Saito v. Collier County Municipal Corporation
This text of Saito v. Collier County Municipal Corporation (Saito v. Collier County Municipal Corporation) is published on Counsel Stack Legal Research, covering District Court, M.D. Florida primary law. Counsel Stack provides free access to over 12 million legal documents including statutes, case law, regulations, and constitutions.
Opinion
UNITED STATES DISTRICT COURT MIDDLE DISTRICT OF FLORIDA FORT MYERS DIVISION
LYNNEA SAITO and KOICHI SAITO,
Plaintiffs,
v. Case No.: 2:22-cv-740-JLB-KCD
COLLIER COUNTY MUNICIPAL CORPORATION, COLLIER COUNTY SHERIFF’S OFFICE, CHARLES NUNLEY, BYRON TOMLINSON, ALEXIS GRACE MOFFETT, BLAKE ADAMS, ROB CROWN, CRYSTAL KINZEL, THOMAS SEPANSKI, and EDWARD KELLY,
Defendants. / ORDER Plaintiffs Lynnea Saito and Koichi Saito were allegedly pulled over by the Collier County Sheriff’s Office in June 2022. (Doc. 24 ¶ 20.) Although not entirely clear, something occurred during the traffic stop that caused Plaintiffs to be arrested and their car towed.

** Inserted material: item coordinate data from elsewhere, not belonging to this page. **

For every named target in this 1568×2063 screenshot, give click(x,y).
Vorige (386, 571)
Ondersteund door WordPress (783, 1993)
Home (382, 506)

Plaintiffs have thus sued the Sheriff’s Office, the deputies, the state attorney, two state judges, the clerk of court for Collier County, and the wrecker operator in both their individual and official capacities. Defendants Blake Adams and Rob Crown have appeared and moved to dismiss the complaint. (See Doc. 67.) Plaintiffs, in turn, have moved the Court
to strike the Motion to Dismiss because defense counsel does not have “lawful authority to speak on behalf of Defendants.” (Doc. 68 at 2.) As previously explained when denying a similar motion (Doc. 64), Plaintiffs offer no legal basis for their pending motion. Nor do they cite any
authority that would allow the Court to prohibit counsel from appearing in this case. Rather, in conclusory fashion, Plaintiffs declare that attorney Katherine Schillo has no standing to speak on behalf of Defendants because she has not provided a power-of-attorney document to prove the authority granted to her
to do so. (Doc. 68 at 1.) Even more remarkable, Plaintiffs say that the Motion to Dismiss is hearsay because the attorney “lacks firsthand knowledge to submit facts as evidence.” (Doc. 68 at 2.) Contrary to Plaintiffs’ unadorned argument otherwise, Defendants are
“entitled to the counsel of [their] choice.” In re BellSouth Corp., 334 F.3d 941, 961 (11th Cir. 2003). And Defendants’ choice in counsel “may be overridden only if compelling reasons exist.” Id. Plaintiffs have failed to offer any rationale (let alone compelling reasons) for the Court to deprive Defendants of their right
to counsel or question their choice of an attorney. Further, the Court notes that each attorney to enter an appearance in this case is licensed in the State of Florida. Accordingly, is it now ORDERED: Plaintiffs’ Motion to Strike Defendants’ Motion to Dismiss (Docs. 68) is DENIED. ENTERED in Fort Myers, Florida this February 10, 2023.